(Dataset records)

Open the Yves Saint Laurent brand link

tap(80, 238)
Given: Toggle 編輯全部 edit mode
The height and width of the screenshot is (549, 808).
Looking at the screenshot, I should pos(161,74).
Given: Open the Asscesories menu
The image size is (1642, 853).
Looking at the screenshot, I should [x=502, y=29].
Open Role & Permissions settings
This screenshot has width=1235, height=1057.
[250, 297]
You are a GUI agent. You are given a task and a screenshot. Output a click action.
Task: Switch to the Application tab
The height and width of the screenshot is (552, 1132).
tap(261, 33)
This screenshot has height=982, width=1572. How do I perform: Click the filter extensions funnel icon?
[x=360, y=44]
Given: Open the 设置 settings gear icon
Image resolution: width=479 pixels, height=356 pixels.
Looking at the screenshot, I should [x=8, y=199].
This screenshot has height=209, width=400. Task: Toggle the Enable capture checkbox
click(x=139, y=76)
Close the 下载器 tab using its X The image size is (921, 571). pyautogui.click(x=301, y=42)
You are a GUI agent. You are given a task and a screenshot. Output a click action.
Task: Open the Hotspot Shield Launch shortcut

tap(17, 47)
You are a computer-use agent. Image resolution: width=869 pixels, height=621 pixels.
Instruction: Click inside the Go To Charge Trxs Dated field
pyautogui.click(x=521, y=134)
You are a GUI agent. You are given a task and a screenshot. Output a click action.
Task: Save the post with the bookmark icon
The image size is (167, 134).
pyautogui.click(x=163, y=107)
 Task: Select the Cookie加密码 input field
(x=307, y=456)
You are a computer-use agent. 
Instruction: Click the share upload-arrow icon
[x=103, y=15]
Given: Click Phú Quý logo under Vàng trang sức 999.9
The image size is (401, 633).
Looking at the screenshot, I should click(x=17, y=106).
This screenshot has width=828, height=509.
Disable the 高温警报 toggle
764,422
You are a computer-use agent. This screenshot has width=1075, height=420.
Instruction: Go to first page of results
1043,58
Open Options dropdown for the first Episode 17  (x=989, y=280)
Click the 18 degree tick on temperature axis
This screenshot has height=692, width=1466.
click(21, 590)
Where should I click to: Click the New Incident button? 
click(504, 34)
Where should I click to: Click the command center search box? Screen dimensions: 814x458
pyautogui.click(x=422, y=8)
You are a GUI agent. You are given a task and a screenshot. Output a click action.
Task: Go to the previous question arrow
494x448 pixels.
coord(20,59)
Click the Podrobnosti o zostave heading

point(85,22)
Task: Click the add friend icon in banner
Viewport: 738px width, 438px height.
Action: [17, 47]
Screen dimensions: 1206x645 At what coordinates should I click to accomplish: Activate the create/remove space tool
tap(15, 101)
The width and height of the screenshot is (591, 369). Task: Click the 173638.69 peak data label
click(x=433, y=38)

WHAT THIS TASK INVOLVES>
Rewrite the dataset records above, changing every "GUI agent" to "screen assistant" and leaving everything else as it is.

EXERCISE SOLUTION>
Open the Yves Saint Laurent brand link

tap(80, 238)
Given: Toggle 編輯全部 edit mode
The height and width of the screenshot is (549, 808).
Looking at the screenshot, I should pos(161,74).
Given: Open the Asscesories menu
The image size is (1642, 853).
Looking at the screenshot, I should [x=502, y=29].
Open Role & Permissions settings
This screenshot has width=1235, height=1057.
[250, 297]
You are a screen assistant. You are given a task and a screenshot. Output a click action.
Task: Switch to the Application tab
The height and width of the screenshot is (552, 1132).
tap(261, 33)
This screenshot has height=982, width=1572. How do I perform: Click the filter extensions funnel icon?
[x=360, y=44]
Given: Open the 设置 settings gear icon
Image resolution: width=479 pixels, height=356 pixels.
Looking at the screenshot, I should [x=8, y=199].
This screenshot has height=209, width=400. Task: Toggle the Enable capture checkbox
click(x=139, y=76)
Close the 下载器 tab using its X The image size is (921, 571). pyautogui.click(x=301, y=42)
You are a screen assistant. You are given a task and a screenshot. Output a click action.
Task: Open the Hotspot Shield Launch shortcut

tap(17, 47)
You are a computer-use agent. Image resolution: width=869 pixels, height=621 pixels.
Instruction: Click inside the Go To Charge Trxs Dated field
pyautogui.click(x=521, y=134)
You are a screen assistant. You are given a task and a screenshot. Output a click action.
Task: Save the post with the bookmark icon
The image size is (167, 134).
pyautogui.click(x=163, y=107)
 Task: Select the Cookie加密码 input field
(x=307, y=456)
You are a computer-use agent. 
Instruction: Click the share upload-arrow icon
[x=103, y=15]
Given: Click Phú Quý logo under Vàng trang sức 999.9
The image size is (401, 633).
Looking at the screenshot, I should click(x=17, y=106).
This screenshot has width=828, height=509.
Disable the 高温警报 toggle
764,422
You are a computer-use agent. This screenshot has width=1075, height=420.
Instruction: Go to first page of results
1043,58
Open Options dropdown for the first Episode 17  (x=989, y=280)
Click the 18 degree tick on temperature axis
This screenshot has height=692, width=1466.
click(21, 590)
Where should I click to: Click the New Incident button? 
click(504, 34)
Where should I click to: Click the command center search box? Screen dimensions: 814x458
pyautogui.click(x=422, y=8)
You are a screen assistant. You are given a task and a screenshot. Output a click action.
Task: Go to the previous question arrow
494x448 pixels.
coord(20,59)
Click the Podrobnosti o zostave heading

point(85,22)
Task: Click the add friend icon in banner
Viewport: 738px width, 438px height.
Action: [17, 47]
Screen dimensions: 1206x645 At what coordinates should I click to accomplish: Activate the create/remove space tool
tap(15, 101)
The width and height of the screenshot is (591, 369). Task: Click the 173638.69 peak data label
click(x=433, y=38)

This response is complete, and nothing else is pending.